Cette manifestation et le blocage de la rue surviennent très exactement une semaine après un mouvement de protestation similaire, au même endroit.

Les militants demandent à ce que les allocations versées aux personnes considérées, comme étant dans l’incapacité de travailler en raison de leur handicap, correspondent au montant du salaire minimum.

Les manifestations des activistes durent depuis plusieurs semaines. Le gouvernement et les groupes de défense des droits sont en quête d’un compromis. Ils étudient diverses propositions portant sur des milliards de shekels, pour réviser l’allocation à la hausse.

Un accord qui avait été trouvé début octobre, négocié en partie par Bitan, ferait passer l’allocation pour handicapés maximum proposée par le gouvernement de 3 200 shekels par mois à 4 500 shekels, une somme inférieure au salaire minimum de 5 000 shekels.

Ce versement plus conséquent augmenterait également plus rapidement que dans le passé car il serait indexé au salaire moyen – une demande clé des militants – et non, comme c’était le cas auparavant, à l’indice des prix à la consommation, qui a augmenté plus lentement ces dernières années.

Les militants, aux abords du domicile de Bitan, appartiennent à un groupe qui s’appelle les « Panthères » et qui rejette l’accord de compromis.

Ils affirment que le salaire minimum est calculé en fonction des besoins de base d’un travailleur, qui ne sont pas aussi importants que les besoins de base d’une personne gravement handicapée. Ils clament par ailleurs qu’au moins la moitié des personnes handicapées en Israël partagent le même point de vue.
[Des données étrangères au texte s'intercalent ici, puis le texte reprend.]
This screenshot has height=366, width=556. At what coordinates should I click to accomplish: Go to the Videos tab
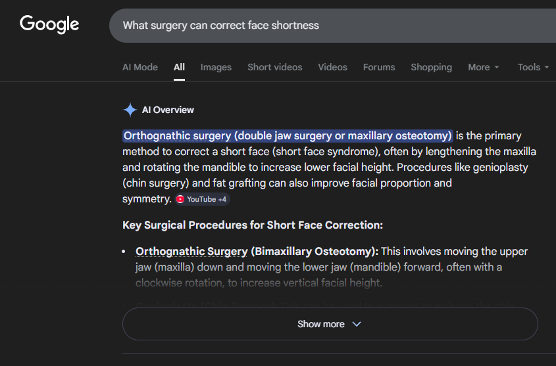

Sous les termes de l’accord passé le mois dernier, que le Premier ministre Benjamin Netanyahu et d’autres ont qualifié « d’historique », les allocations accordées à la majorité des handicapés dans le pays – ils sont environ 244 000 – feraient plus que doubler, passant d’une moyenne de 700 shekels par mois à une moyenne de 1 800 shekels en quatre augmentations graduelles entre janvier 2018 et janvier 2021, pour un coût total de 4,2 milliards de shekels assumé par l’état.

Les personnes éligibles à l’allocation maximale de 4 500 shekels par mois commenceront à la recevoir au début de l’année 2018.

L’accord a également revu à la hausse le seuil de revenu pour l’éligibilité à l’allocation. Un revenu inférieur à 2 800 shekels par mois permet d’être éligible à l’allocation sous les termes des réglementations actuelles. En janvier 2018, ce seuil s’élèvera à 4 800 shekels, ce qui augmentera le nombre d’Israéliens susceptibles d’en bénéficier.